'''

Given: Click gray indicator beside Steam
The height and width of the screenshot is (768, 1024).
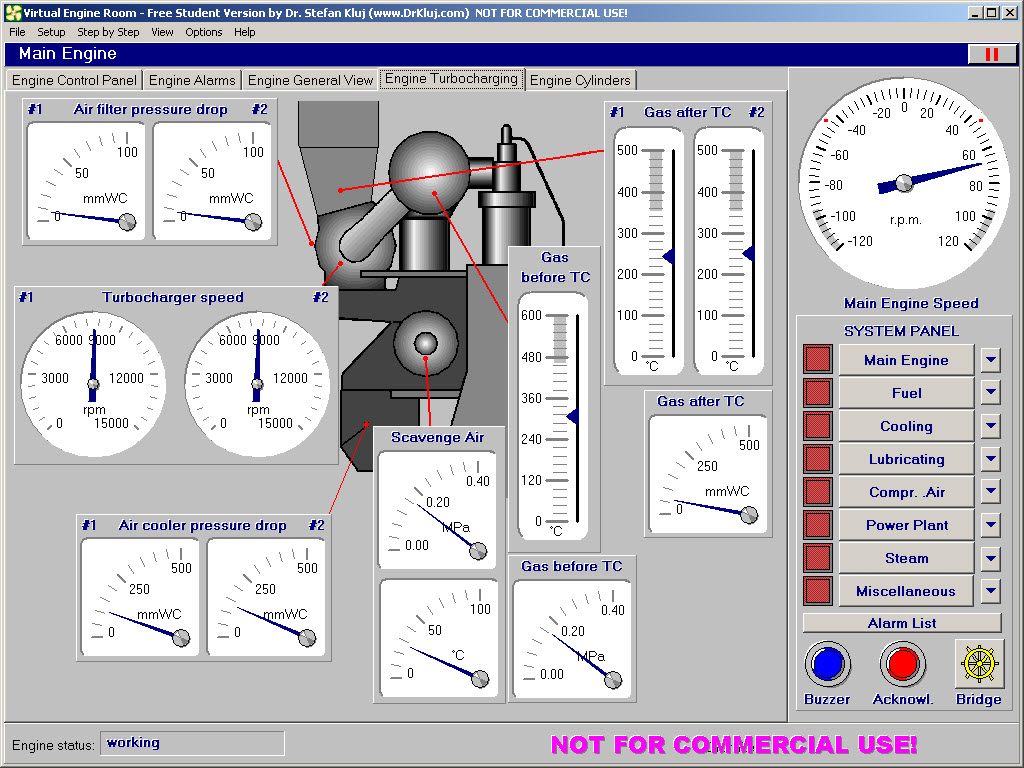Looking at the screenshot, I should click(x=818, y=558).
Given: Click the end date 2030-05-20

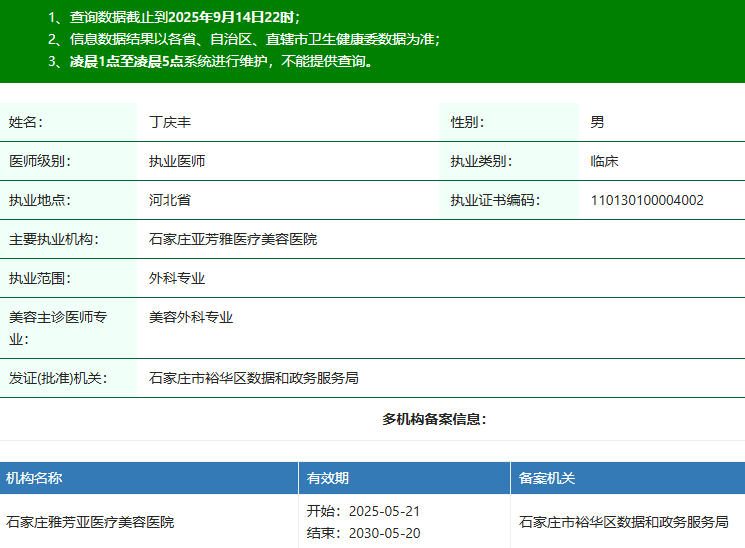Looking at the screenshot, I should click(x=384, y=532).
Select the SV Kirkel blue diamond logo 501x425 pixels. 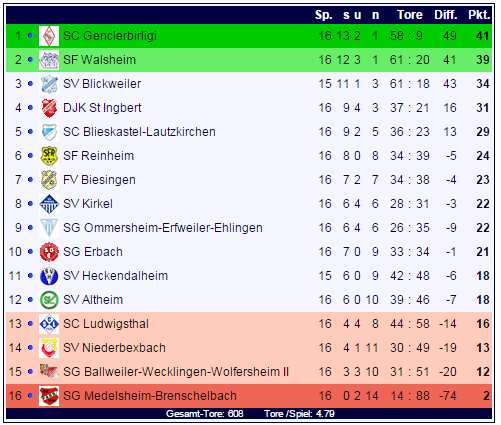click(x=49, y=204)
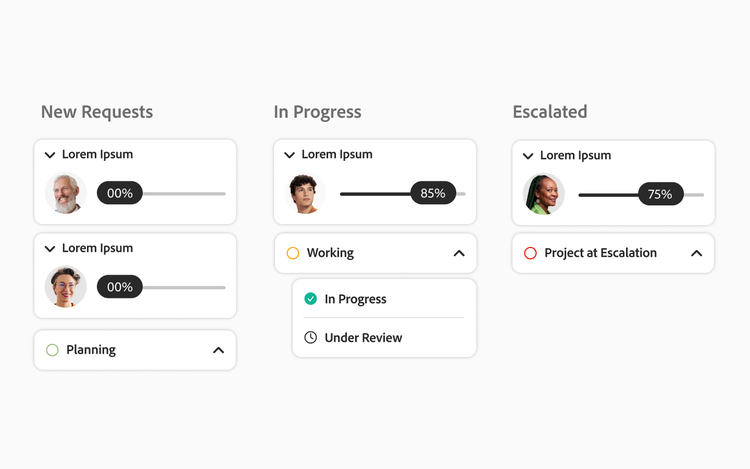Toggle the Planning dropdown chevron
The width and height of the screenshot is (750, 469).
point(219,350)
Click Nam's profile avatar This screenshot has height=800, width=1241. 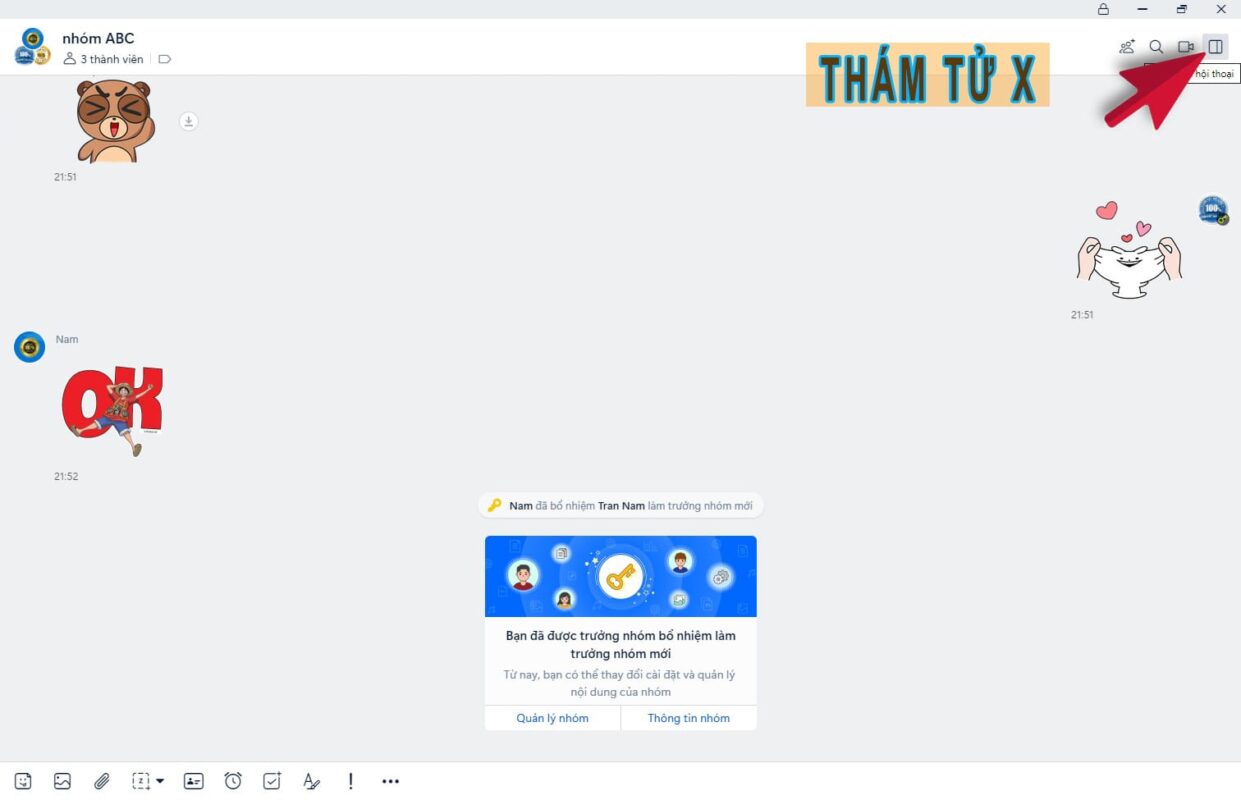[x=28, y=347]
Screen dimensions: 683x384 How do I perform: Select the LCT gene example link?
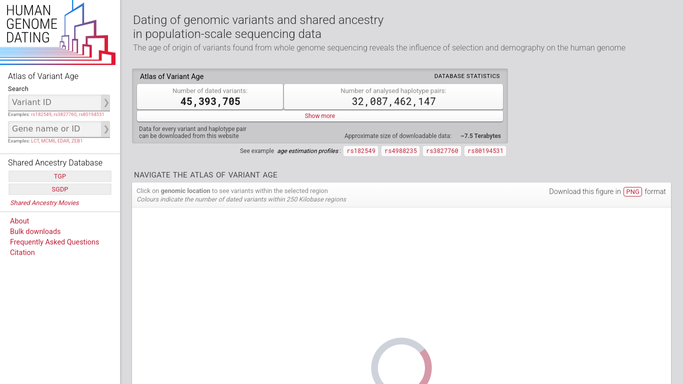[x=35, y=141]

'''

Starting at the line with "Screen dimensions: 683x384", transcribe the listing above exactly through its last line. No picture belongs in the transcription.

Screen dimensions: 683x384 How do I perform: Select the LCT gene example link?
[x=35, y=141]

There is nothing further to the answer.